According to Christopher H Bidmead, the Logopolitans employ a hexadecimal, or base-16, numerical system, a real system commonly used in computer programming. When Adric and the Monitor read strings of numbers and letters, the letters are actually the numbers between 10 and 15, expressed as single digits.

It is revealed that the Logopolitans are vital to the stability of the Universe. They discovered long ago that the Universe had passed the natural point of total collapse and so used block transfer computation to create Charged Vacuum Emboitements into other universes. The Master’s interference with Logopolis leads to the unravelling of the causal nexus (‘You're interfering with cause and effect’).

The entropy field caused by the destruction of Logopolis also destroys a portion of the universe (Traken and Mettula Orionsis (Traken’s star) are mentioned. It is though fair to assume that other inhabited planets would have suffered the same fate). The Doctor’s transmission of the Logopolis program saves the rest of the Universe, starting with the constellation of Cassiopeia (see the "The Seeds of Doom").

The key plot point of shunting excess entropy into another universe was previously used in Isaac Asimov’s novel "The Gods Themselves".

This story has arguably the largest number of deaths of any Doctor Who story - albeit mostly off-camera - with a significant portion of the entire universe swallowed up by the wave of entropy. At the very least, the Traken Union is destroyed, which would put the death toll in the billions and making The Master a mass murderer of unprecedented proportions. The Last Great Time War potentially had a higher body count, however, even were a death toll to be given, this event occurred off-screen.

The BBC Books’ The Past Doctors Stories novel "The Quantum Archangel", by Craig Hinton, briefly shows an alternate timeline where the destruction of Logopolis did result in the death of the universe. The Doctor Who Unbound audio story "He Jests at Scars... " depicts a timeline in which the Valeyard attempts to undo the events of this story by destroying Logopolis before the Fourth Doctor visited it.

The Central Registry on Logopolis is a duplicate of the Pharos Project on Earth.

The location scenes at the Pharos Project were filmed at a BBC receiving station in Crowsley Park, with a model standing in for the radio telescope and not the Lovell Telescope at Jodrell Bank.

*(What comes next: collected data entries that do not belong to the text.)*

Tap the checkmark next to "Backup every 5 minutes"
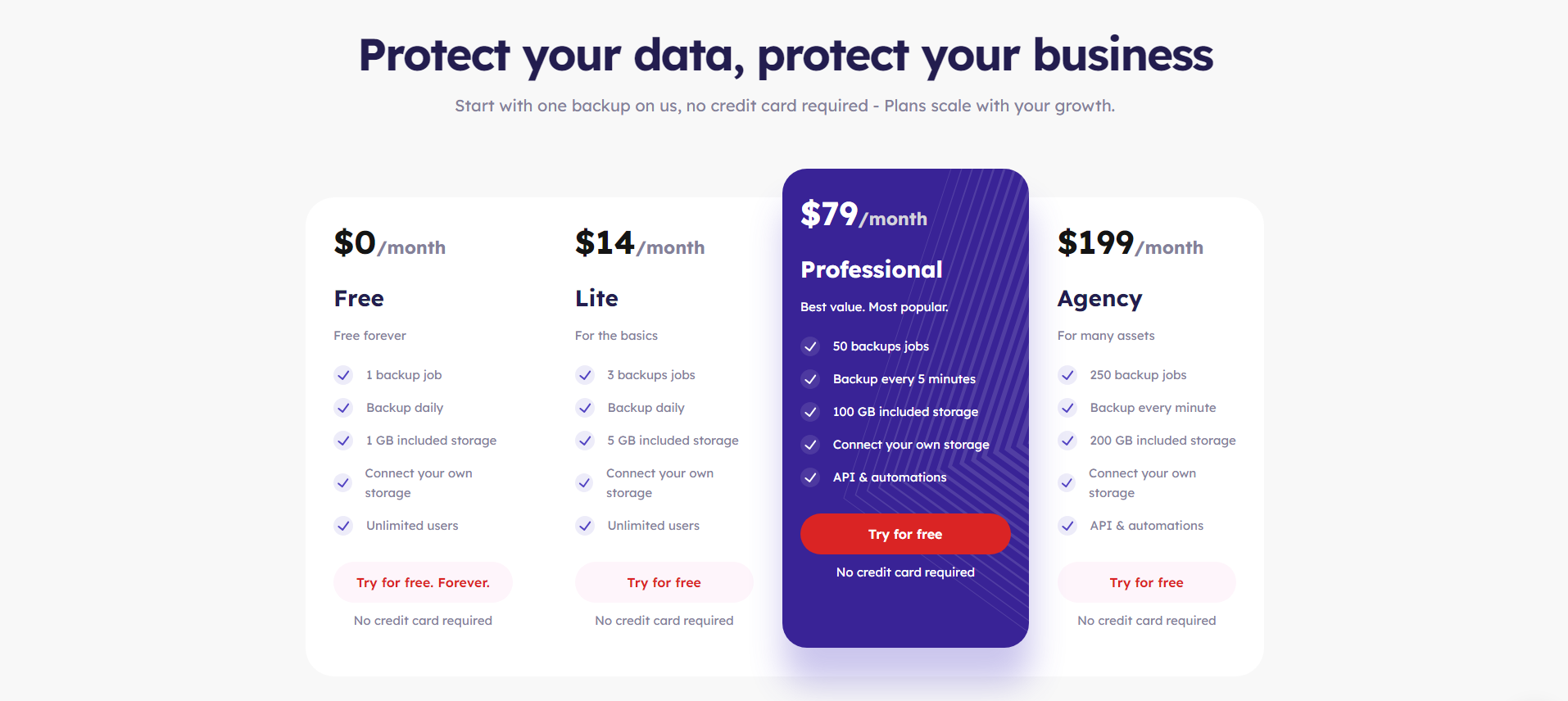The width and height of the screenshot is (1568, 701). point(810,379)
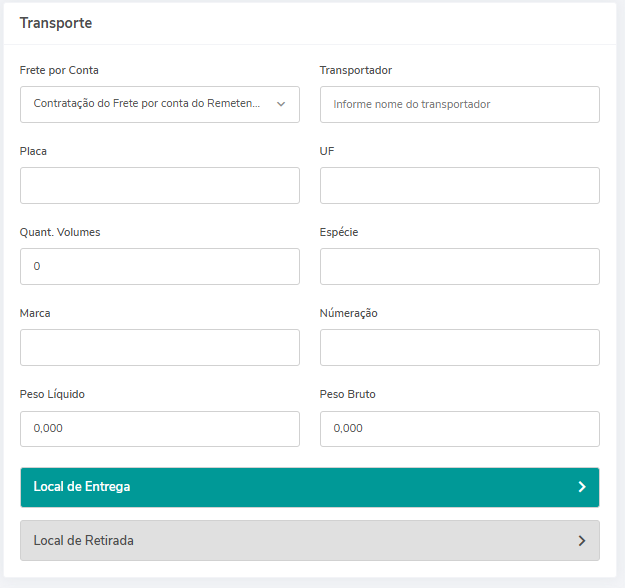This screenshot has height=588, width=625.
Task: Click the Númeração input field
Action: tap(459, 347)
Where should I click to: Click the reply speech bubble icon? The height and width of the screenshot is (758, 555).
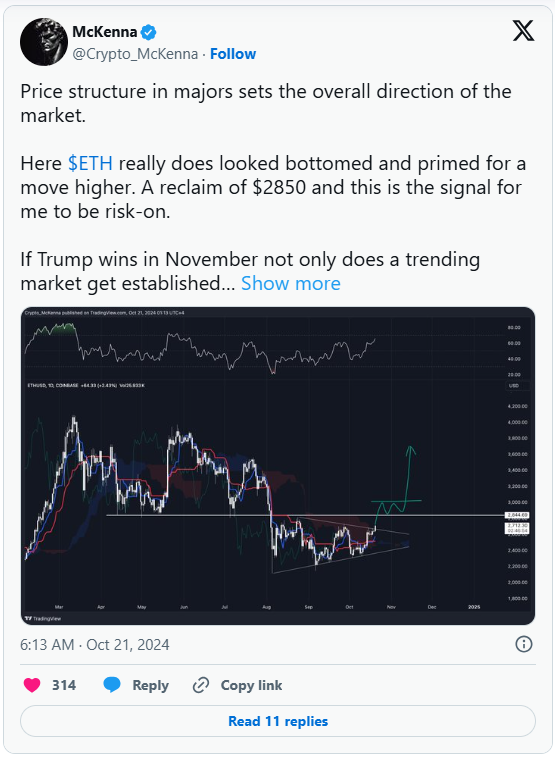(x=112, y=685)
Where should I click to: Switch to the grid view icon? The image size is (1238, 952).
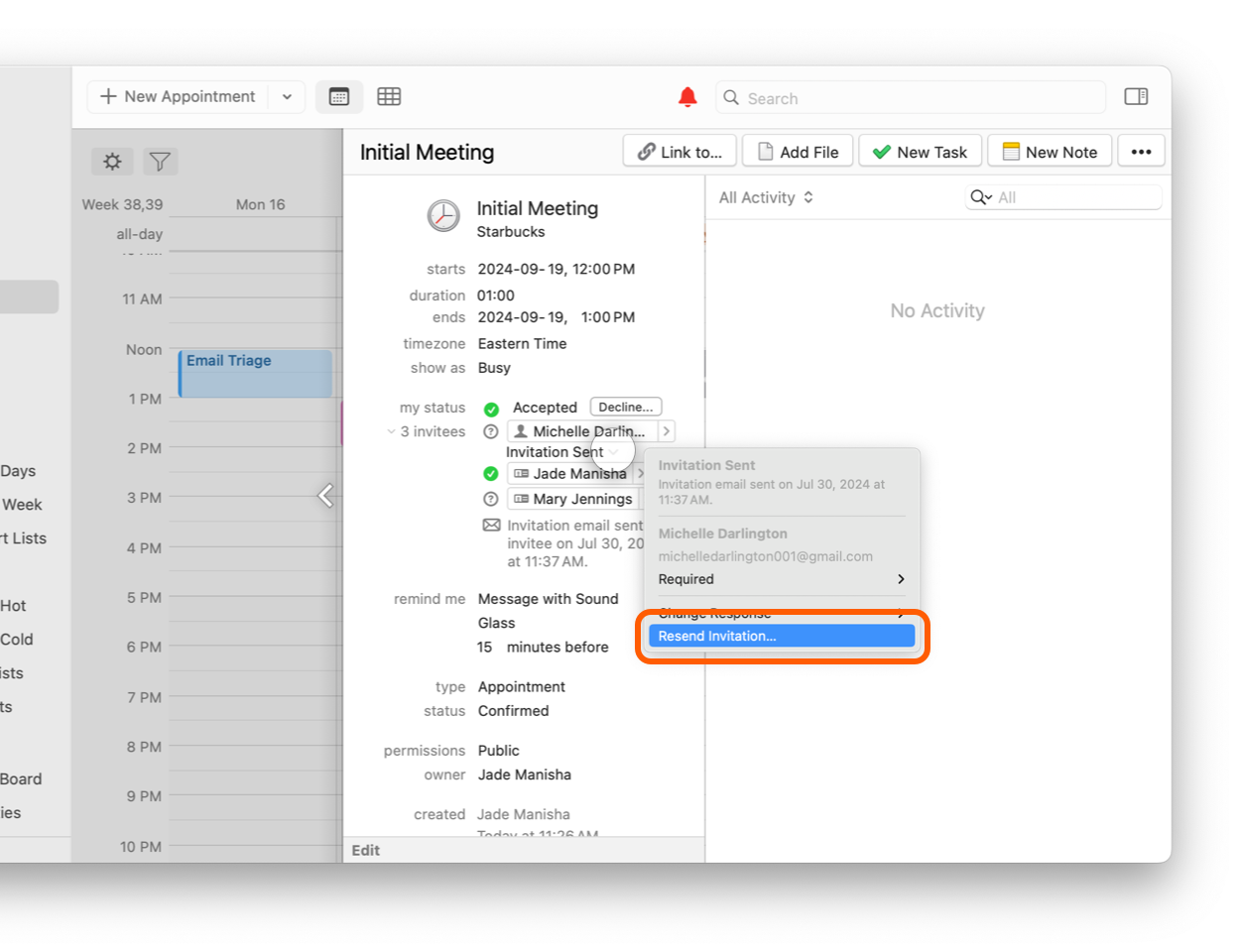[389, 97]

After The Doctor plummeted to his doom from the Pharos Project radio telescope it afforded his companions Adric, Nyssa and new friend Tegan Jovanka the ability to say goodbye as he regenerated.

After his fall, The Doctor regenerates by merging with the Watcher, who is a future projection of The Doctor. This is similar to that of his mentor K’Anpo Rinpoche (in the form of Cho-Je) in the 1974 Third Doctor story "Planet of the Spiders" - The Doctor’s previous regeneration story. This would seem to indicate that a Watcher can merge with another person entirely. A similar Watcher is present in the Fifth Doctor’s mindscape in the "Winter" segment of the Big Finish Productions audio story, "Circular Time".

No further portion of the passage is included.